## Activity
Only one stretch of the data below is needed. Output the lines from the one with "Luna nuova 7" up to and including the one with "Cancro (51, 480)", exactly as they stand.

___ Input data ___

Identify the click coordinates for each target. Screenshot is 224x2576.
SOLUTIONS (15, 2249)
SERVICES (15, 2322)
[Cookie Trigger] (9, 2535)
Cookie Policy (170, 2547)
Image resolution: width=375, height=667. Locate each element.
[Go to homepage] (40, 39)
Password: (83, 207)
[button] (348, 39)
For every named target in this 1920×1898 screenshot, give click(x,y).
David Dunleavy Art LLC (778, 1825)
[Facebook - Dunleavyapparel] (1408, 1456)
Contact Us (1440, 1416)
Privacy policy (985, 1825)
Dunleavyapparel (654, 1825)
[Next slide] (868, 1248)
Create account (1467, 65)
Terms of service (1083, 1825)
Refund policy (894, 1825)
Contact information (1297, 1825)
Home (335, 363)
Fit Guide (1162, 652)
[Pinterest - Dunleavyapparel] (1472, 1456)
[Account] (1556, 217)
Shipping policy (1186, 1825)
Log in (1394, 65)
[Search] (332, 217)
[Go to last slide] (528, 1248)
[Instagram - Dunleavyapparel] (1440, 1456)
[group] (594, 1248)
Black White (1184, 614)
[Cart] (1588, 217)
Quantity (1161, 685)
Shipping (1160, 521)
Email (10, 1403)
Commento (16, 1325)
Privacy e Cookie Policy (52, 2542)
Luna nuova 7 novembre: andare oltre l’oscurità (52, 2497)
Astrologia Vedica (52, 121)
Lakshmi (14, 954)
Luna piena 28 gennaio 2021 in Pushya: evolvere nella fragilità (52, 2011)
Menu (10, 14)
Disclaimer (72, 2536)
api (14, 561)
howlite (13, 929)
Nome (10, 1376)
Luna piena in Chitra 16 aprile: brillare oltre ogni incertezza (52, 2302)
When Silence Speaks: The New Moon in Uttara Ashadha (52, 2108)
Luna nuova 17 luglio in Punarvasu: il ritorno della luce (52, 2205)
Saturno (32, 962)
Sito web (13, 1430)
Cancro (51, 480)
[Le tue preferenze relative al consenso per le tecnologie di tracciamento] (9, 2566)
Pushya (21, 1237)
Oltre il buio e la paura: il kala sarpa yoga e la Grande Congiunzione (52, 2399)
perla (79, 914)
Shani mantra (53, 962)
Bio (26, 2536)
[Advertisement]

___

## Expected output
Luna nuova 7 novembre: andare oltre l’oscurità (52, 2497)
Astrologia Vedica (52, 121)
Lakshmi (14, 954)
Luna piena 28 gennaio 2021 in Pushya: evolvere nella fragilità (52, 2011)
Menu (10, 14)
Disclaimer (72, 2536)
api (14, 561)
howlite (13, 929)
Nome (10, 1376)
Luna piena in Chitra 16 aprile: brillare oltre ogni incertezza (52, 2302)
When Silence Speaks: The New Moon in Uttara Ashadha (52, 2108)
Luna nuova 17 luglio in Punarvasu: il ritorno della luce (52, 2205)
Saturno (32, 962)
Sito web (13, 1430)
Cancro (51, 480)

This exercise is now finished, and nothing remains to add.